将所述像素矩阵输入第二预设恶意程序检测模型进行分类检测，得到所述像素矩阵的检测结果；

其中，所述第二预设恶意程序检测模型是根据带程序类别标签的样本像素矩阵训练得到的。

3.根据权利要求1所述恶意程序检测方法，其特征在于，在所述检测文件为源代码文件时，将所述检测文件转换为词法单元序列的步骤，具体包括：

根据预设词法分析规则对所述源代码文件进行词法分析，得到源代码词法单元序号集；

对所述源代码词法单元序号集进行长度规格化处理，得到词法单元序列。

4.根据权利要求3所述恶意程序检测方法，其特征在于，对所述源代码词法单元序号集进行长度规格化处理，得到词法单元序列的步骤，具体为：

分析所述源代码词法单元序号集的长度；

在所述源代码词法单元序号集超过预设长度时，在所述源代码词法单元序号集截取出预设长度的词法单元序号，以实现规格化处理；

在所述源代码词法单元序号集短于预设长度时，以词法单元结束符进行补充，以实现规格化处理。

5.根据权利要求2所述恶意程序检测方法，其特征在于，在所述检测文件为可执行文件时，将所述检测文件转换为像素矩阵的步骤，具体包括：

根据所述检测文件内存信息确定矩阵尺寸信息；

将所述检测文件的字节的归一化浮点值，按照所述矩阵尺寸信息生成字节矩阵；

通过全浮点双线性插值算法将所述字节矩阵缩放为预设尺寸，得到像素矩阵；

其中，所述像素矩阵的每个像素点为取值[0.0,1.0)的单精度浮点数。

6.根据权利要求1所述恶意程序检测方法，其特征在于，所述第一预设恶意程序检测模型为：LSTM模型或Google Transformer模型。

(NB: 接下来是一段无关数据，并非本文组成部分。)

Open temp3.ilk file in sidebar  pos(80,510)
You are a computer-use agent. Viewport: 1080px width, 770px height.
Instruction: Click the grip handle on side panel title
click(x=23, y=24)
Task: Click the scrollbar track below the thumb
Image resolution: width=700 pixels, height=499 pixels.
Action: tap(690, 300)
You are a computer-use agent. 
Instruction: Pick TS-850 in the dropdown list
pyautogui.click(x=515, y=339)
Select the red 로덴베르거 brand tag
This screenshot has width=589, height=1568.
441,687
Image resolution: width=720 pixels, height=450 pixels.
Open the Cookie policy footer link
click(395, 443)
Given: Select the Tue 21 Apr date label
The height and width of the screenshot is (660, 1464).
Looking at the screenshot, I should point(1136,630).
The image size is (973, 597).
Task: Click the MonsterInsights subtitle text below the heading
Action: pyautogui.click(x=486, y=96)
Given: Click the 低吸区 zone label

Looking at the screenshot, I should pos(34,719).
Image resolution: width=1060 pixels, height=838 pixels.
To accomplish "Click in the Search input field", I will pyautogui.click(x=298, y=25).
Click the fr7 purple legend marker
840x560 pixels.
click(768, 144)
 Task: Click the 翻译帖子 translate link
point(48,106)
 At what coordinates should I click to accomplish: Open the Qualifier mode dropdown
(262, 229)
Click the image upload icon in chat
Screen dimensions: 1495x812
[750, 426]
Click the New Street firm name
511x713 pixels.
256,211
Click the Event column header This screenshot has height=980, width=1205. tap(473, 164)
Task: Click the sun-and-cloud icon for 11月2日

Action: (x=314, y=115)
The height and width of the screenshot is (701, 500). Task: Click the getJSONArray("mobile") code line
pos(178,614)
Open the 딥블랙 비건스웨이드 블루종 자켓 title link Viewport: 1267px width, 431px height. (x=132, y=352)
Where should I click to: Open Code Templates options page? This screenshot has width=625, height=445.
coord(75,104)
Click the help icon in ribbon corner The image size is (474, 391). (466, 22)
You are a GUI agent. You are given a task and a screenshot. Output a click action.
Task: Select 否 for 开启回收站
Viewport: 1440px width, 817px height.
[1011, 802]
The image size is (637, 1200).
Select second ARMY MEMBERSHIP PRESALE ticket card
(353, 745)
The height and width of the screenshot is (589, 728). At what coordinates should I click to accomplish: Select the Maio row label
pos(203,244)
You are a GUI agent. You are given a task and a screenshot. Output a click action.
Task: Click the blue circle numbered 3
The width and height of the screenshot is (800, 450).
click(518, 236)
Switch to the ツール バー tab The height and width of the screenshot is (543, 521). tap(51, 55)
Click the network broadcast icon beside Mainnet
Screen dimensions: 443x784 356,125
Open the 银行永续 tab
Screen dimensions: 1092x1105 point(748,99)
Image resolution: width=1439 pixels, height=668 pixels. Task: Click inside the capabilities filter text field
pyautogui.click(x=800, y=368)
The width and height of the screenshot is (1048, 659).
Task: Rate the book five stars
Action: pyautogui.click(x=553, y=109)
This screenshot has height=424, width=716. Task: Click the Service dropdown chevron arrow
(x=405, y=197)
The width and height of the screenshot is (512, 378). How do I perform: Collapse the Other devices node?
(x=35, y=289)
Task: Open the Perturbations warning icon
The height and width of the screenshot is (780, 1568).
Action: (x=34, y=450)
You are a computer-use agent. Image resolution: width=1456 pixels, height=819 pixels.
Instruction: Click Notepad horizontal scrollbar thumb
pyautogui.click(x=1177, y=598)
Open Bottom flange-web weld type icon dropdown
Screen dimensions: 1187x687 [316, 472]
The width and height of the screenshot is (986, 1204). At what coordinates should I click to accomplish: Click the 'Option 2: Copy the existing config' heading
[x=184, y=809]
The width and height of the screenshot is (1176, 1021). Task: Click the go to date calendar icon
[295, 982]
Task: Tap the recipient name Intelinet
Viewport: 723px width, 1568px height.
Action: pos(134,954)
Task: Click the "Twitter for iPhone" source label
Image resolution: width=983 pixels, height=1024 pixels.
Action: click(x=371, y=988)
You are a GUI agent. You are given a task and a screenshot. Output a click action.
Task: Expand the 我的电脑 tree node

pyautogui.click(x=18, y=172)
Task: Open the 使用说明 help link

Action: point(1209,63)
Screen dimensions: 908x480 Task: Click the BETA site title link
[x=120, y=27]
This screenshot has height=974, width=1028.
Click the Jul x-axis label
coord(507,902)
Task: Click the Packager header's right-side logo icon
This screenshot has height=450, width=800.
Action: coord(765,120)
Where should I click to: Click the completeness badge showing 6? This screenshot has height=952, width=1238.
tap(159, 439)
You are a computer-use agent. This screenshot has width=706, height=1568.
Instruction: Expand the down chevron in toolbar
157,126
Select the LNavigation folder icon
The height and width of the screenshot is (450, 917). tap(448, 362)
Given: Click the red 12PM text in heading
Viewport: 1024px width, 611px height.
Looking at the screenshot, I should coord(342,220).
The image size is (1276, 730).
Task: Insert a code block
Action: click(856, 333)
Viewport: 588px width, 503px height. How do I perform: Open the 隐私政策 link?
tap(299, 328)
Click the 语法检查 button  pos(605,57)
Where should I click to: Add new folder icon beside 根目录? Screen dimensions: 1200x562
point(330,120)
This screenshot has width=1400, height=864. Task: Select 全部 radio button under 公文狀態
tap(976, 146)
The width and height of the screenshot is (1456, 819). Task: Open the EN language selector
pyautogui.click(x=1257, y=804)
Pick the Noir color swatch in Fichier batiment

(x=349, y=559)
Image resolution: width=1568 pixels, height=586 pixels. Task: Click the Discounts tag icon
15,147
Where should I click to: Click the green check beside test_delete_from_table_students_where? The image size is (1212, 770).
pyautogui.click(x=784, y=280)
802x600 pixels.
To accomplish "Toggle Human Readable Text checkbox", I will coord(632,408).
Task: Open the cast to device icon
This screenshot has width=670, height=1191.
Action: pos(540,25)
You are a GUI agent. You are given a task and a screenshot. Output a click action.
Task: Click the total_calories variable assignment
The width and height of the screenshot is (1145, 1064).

7.根据权利要求2所述恶意程序检测方法，其特征在于，所述第二预设恶意程序检测模型为：ResNet模型或MobileNet模型。

8.一种恶意程序检测装置，其特征在于，包括：

获取模块，用于获取检测文件，对检测文件类型进行识别；

预处理模块，用于在所述检测文件为源代码文件时，将所述检测文件转换为词法单元序列；

检测模块，用于将所述词法单元序列输入第一预设恶意程序检测模型进行分类检测，得到所述词法单元序列的检测结果；

其中，所述第一预设恶意程序检测模型是根据带程序类别标签的样本词法单元序列训练得到的。

9.一种电子设备，包括存储器、处理器及存储在存储器上并可在处理器上运行的计算机程序，其特征在于，所述处理器执行所述程序时实现如权利要求1至7任一项所述恶意程序检测方法的步骤。

10.一种非暂态计算机可读存储介质，其上存储有计算机程序，其特征在于，该计算机程序被处理器执行时实现如权利要求1至7任一项所述恶意程序检测方法的步骤。